Ques 7: The Central Government had recently allowed additional borrowing limit to the States for current financial year subject to which of the following reform(s)?

  1. Implementation of One Nation One Ration Card System
  2. Ease of doing business reform
  3. Implementation of National Education Policy 2020

Select the correct answer using the code given below:

(a) 1 and 2 only

(b) 2 and 3 only

(c) 1 and 3 only

(d) All of the above

Ans: a

Explanation:

n view of the unprecedented COVID-19 pandemic, the Central Government had in May, 2020 allowed additional borrowing limit of up to 2 percent of Gross State Domestic Product (GSDP) to the States for the year 2020-21.

One percent of this is subject to implementation of following four specific State level reforms, where weightage of each reform is 0.25 percent of GSDP

Ques 8: Which of the following constitute the internal debt of the Central Government?

  1. Treasury Bills
  2. Non-marketable securities issued by Central Government

Select the correct answer using the code given below:

(a) 1 only

(b) 2 only

(c) Both 1 and 2

(d) Neither 1 nor 2

Ans: c

Explanation:

 Marketable securities include fixed tenor and fixed/ floating rate dated securities, and short-term borrowings through treasury bills.
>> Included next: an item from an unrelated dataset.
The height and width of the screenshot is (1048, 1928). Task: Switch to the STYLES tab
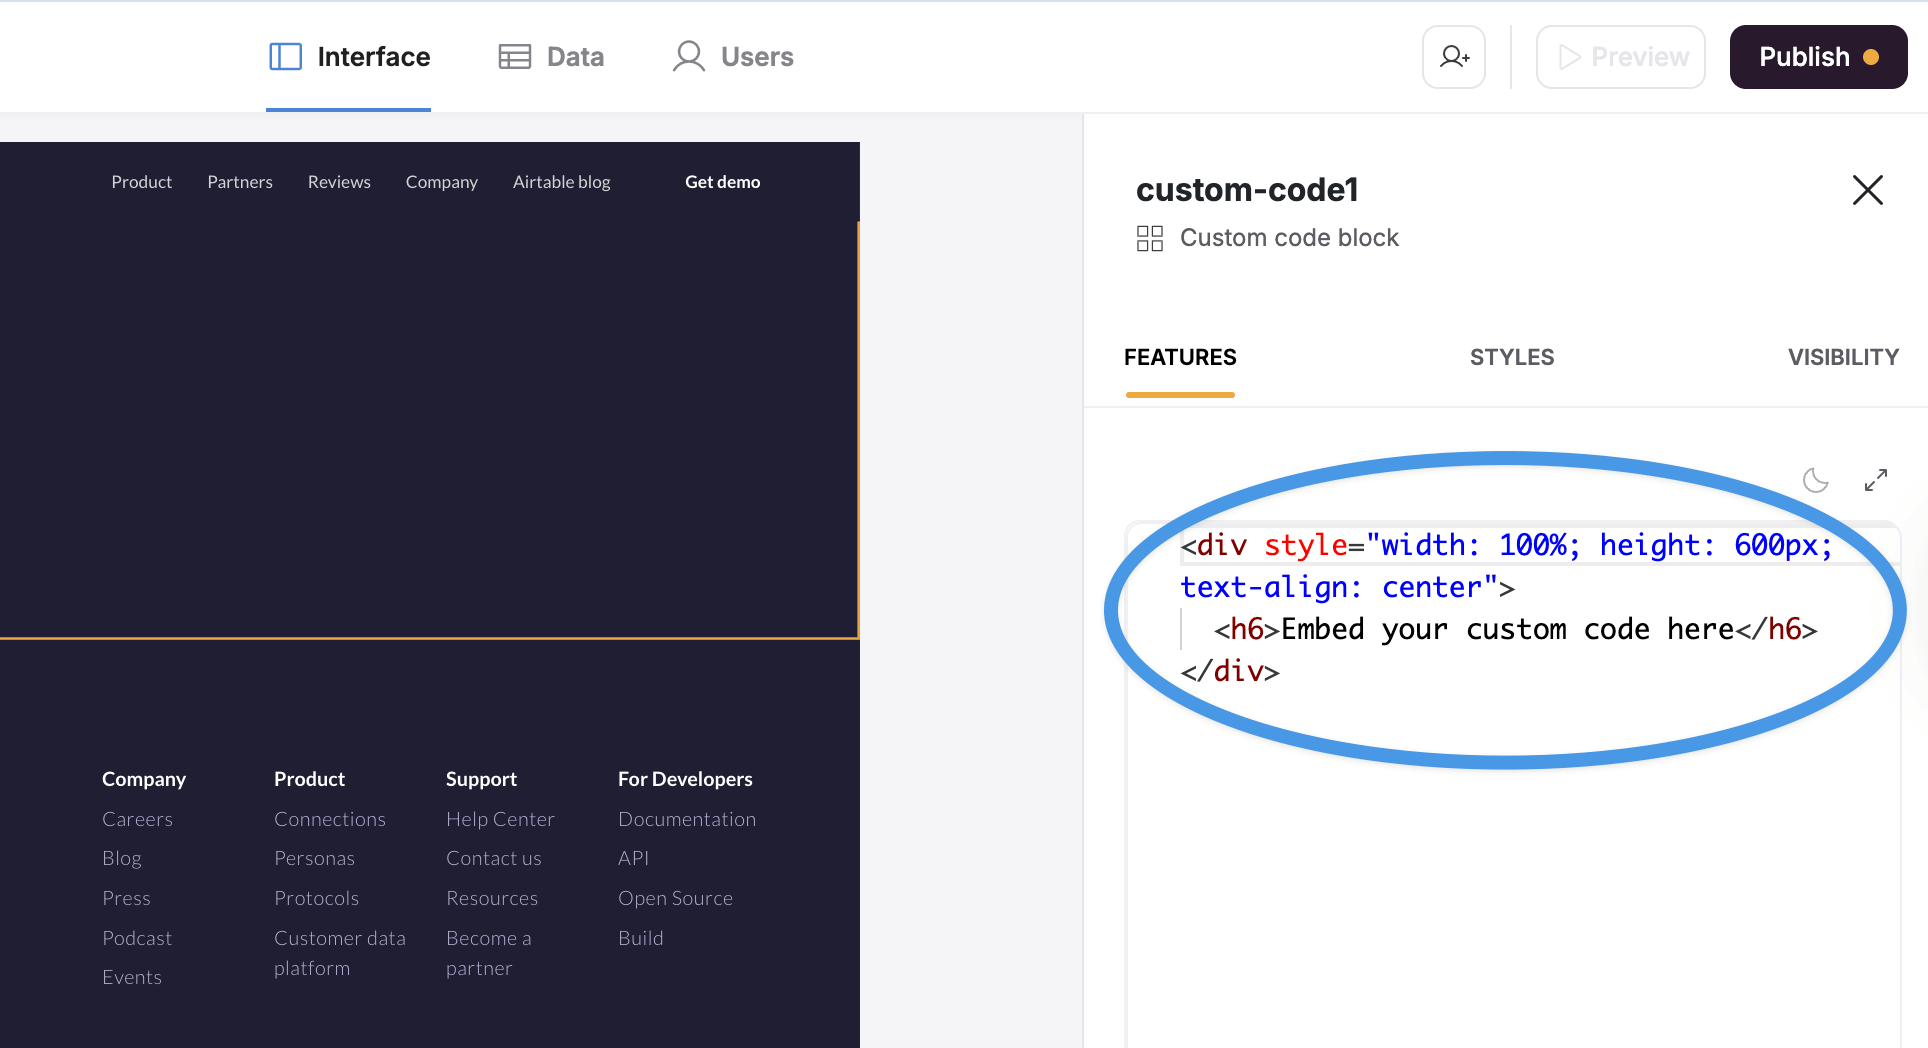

Nonmarketable securities in internal debt are the special Central Government securities issued to National Small Savings Fund (NSSF), securities issued to international financial institutions, special securities issued against securitisation of balances under postal insurance and annuity funds (POLIF and RPOLIF), compensation & other bonds, special securities issued to public sector banks/ EXIM Bank and 14-day Intermediate Treasury Bills.

Ques 9: Consider the following statements regarding the GST e-Invoice System:

  1. Presently, Invoice Reference Number (IRN) can be generated only by tax payers whose turnover is more than Rs. 500 Crores.
  2. Each Invoice uploaded by the tax payer gets a unique Invoice Reference Number (IRN).

Which of the statements given above is/are correct?

(a) 1 only

(b) 2 only

(c) Both 1 and 2

(d) Neither 1 nor 2

Ans: c

Explanation:

The GST e-invoice system was launched on 1st October, 2020 for the businesses with aggregate turnover of more than Rs. 500 Crores in the financial year.

Each Invoice uploaded by the tax payer will get the unique number called as Invoice Reference Number (IRN). IRN is of 64 Characters length.

Ques 10: Consider the following statements regarding the Direct Tax Vivad se Vishwas Act, 2020:

  1. It provided for a mechanism for resolution of pending tax disputes related to income tax and corporation tax.
  2. The disputes involving undisclosed foreign income or assets are not covered under the said mechanism.

Which of the statements given above is/are correct?

(a) 1 only

(b) 2 only

(c) Both 1 and 2

(d) Neither 1 nor 2

Ans: c

Explanation:

The Direct Tax Vivad se Vishwas Act, 2020 provides a mechanism for resolution of pending tax disputes related to income tax and corporation tax.

The proposed mechanism does not cover certain disputes:

(i) where prosecution has been initiated before the declaration is filed,

(ii) which involve persons who have been convicted or are being prosecuted for offences under certain laws (such as the Indian Penal Code), or for enforcement of civil liabilities, and

(iii) involving undisclosed foreign income or assets.